→ What you will do
Set the following entries down again exactly, line by line.

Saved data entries
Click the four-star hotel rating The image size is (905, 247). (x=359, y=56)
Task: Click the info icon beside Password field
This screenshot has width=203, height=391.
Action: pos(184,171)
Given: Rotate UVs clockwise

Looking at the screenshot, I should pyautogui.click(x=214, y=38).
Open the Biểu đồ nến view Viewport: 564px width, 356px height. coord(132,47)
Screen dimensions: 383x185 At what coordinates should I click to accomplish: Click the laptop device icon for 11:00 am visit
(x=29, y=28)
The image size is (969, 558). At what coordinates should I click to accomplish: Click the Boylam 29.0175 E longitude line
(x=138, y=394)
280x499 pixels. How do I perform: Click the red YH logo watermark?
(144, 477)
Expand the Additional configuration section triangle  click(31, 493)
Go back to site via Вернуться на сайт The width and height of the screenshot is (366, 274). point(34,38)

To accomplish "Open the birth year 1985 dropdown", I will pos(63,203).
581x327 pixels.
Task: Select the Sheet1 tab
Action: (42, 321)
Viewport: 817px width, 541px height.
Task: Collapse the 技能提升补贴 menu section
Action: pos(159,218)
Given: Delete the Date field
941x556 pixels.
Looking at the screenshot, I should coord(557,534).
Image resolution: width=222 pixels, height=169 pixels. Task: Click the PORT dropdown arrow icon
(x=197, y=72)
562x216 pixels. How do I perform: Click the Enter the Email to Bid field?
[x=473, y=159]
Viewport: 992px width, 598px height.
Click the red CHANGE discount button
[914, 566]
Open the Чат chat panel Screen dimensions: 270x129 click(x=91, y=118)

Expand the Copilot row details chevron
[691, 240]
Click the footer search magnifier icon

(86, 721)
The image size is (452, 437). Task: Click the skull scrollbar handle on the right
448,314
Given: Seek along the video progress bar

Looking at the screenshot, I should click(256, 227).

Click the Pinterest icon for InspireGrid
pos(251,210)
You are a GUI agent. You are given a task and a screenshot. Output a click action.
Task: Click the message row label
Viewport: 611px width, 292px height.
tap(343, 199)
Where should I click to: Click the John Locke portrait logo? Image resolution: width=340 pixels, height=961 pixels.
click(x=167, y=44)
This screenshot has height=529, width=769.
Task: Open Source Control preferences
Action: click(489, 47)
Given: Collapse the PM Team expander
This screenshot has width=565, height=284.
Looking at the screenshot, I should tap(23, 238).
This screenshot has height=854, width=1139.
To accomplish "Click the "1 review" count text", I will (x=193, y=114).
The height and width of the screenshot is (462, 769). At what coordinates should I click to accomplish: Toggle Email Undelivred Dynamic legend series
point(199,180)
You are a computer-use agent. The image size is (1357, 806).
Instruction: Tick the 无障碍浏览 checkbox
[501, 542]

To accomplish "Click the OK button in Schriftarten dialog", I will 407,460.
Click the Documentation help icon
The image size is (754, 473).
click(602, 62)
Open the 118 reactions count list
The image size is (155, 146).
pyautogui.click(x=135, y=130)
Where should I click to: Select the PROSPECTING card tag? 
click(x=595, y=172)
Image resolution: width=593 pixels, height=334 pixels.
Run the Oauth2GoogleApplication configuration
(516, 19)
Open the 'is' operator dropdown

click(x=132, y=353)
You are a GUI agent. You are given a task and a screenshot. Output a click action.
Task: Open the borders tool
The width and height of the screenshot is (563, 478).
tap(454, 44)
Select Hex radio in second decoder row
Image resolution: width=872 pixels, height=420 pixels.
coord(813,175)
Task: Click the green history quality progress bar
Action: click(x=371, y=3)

→ Response to this task
Click the four-star hotel rating The image size is (905, 247). (x=359, y=56)
Task: Click the info icon beside Password field
This screenshot has width=203, height=391.
Action: pos(184,171)
Given: Rotate UVs clockwise

Looking at the screenshot, I should pyautogui.click(x=214, y=38).
Open the Biểu đồ nến view Viewport: 564px width, 356px height. coord(132,47)
Screen dimensions: 383x185 At what coordinates should I click to accomplish: Click the laptop device icon for 11:00 am visit
(x=29, y=28)
The image size is (969, 558). At what coordinates should I click to accomplish: Click the Boylam 29.0175 E longitude line
(x=138, y=394)
280x499 pixels. How do I perform: Click the red YH logo watermark?
(144, 477)
Expand the Additional configuration section triangle  click(31, 493)
Go back to site via Вернуться на сайт The width and height of the screenshot is (366, 274). point(34,38)

To accomplish "Open the birth year 1985 dropdown", I will pos(63,203).
581x327 pixels.
Task: Select the Sheet1 tab
Action: (42, 321)
Viewport: 817px width, 541px height.
Task: Collapse the 技能提升补贴 menu section
Action: pos(159,218)
Given: Delete the Date field
941x556 pixels.
Looking at the screenshot, I should coord(557,534).
Image resolution: width=222 pixels, height=169 pixels. Task: Click the PORT dropdown arrow icon
(x=197, y=72)
562x216 pixels. How do I perform: Click the Enter the Email to Bid field?
[x=473, y=159]
Viewport: 992px width, 598px height.
Click the red CHANGE discount button
[914, 566]
Open the Чат chat panel Screen dimensions: 270x129 click(x=91, y=118)

Expand the Copilot row details chevron
[691, 240]
Click the footer search magnifier icon

(86, 721)
The image size is (452, 437). Task: Click the skull scrollbar handle on the right
448,314
Given: Seek along the video progress bar

Looking at the screenshot, I should click(256, 227).

Click the Pinterest icon for InspireGrid
pos(251,210)
You are a GUI agent. You are given a task and a screenshot. Output a click action.
Task: Click the message row label
Viewport: 611px width, 292px height.
tap(343, 199)
Where should I click to: Click the John Locke portrait logo? Image resolution: width=340 pixels, height=961 pixels.
click(x=167, y=44)
This screenshot has height=529, width=769.
Task: Open Source Control preferences
Action: click(489, 47)
Given: Collapse the PM Team expander
This screenshot has width=565, height=284.
Looking at the screenshot, I should tap(23, 238).
This screenshot has height=854, width=1139.
To accomplish "Click the "1 review" count text", I will (x=193, y=114).
The height and width of the screenshot is (462, 769). At what coordinates should I click to accomplish: Toggle Email Undelivred Dynamic legend series
point(199,180)
You are a computer-use agent. The image size is (1357, 806).
Instruction: Tick the 无障碍浏览 checkbox
[501, 542]

To accomplish "Click the OK button in Schriftarten dialog", I will 407,460.
Click the Documentation help icon
The image size is (754, 473).
click(602, 62)
Open the 118 reactions count list
The image size is (155, 146).
pyautogui.click(x=135, y=130)
Where should I click to: Select the PROSPECTING card tag? 
click(x=595, y=172)
Image resolution: width=593 pixels, height=334 pixels.
Run the Oauth2GoogleApplication configuration
(516, 19)
Open the 'is' operator dropdown

click(x=132, y=353)
You are a GUI agent. You are given a task and a screenshot. Output a click action.
Task: Open the borders tool
The width and height of the screenshot is (563, 478).
tap(454, 44)
Select Hex radio in second decoder row
Image resolution: width=872 pixels, height=420 pixels.
coord(813,175)
Task: Click the green history quality progress bar
Action: click(x=371, y=3)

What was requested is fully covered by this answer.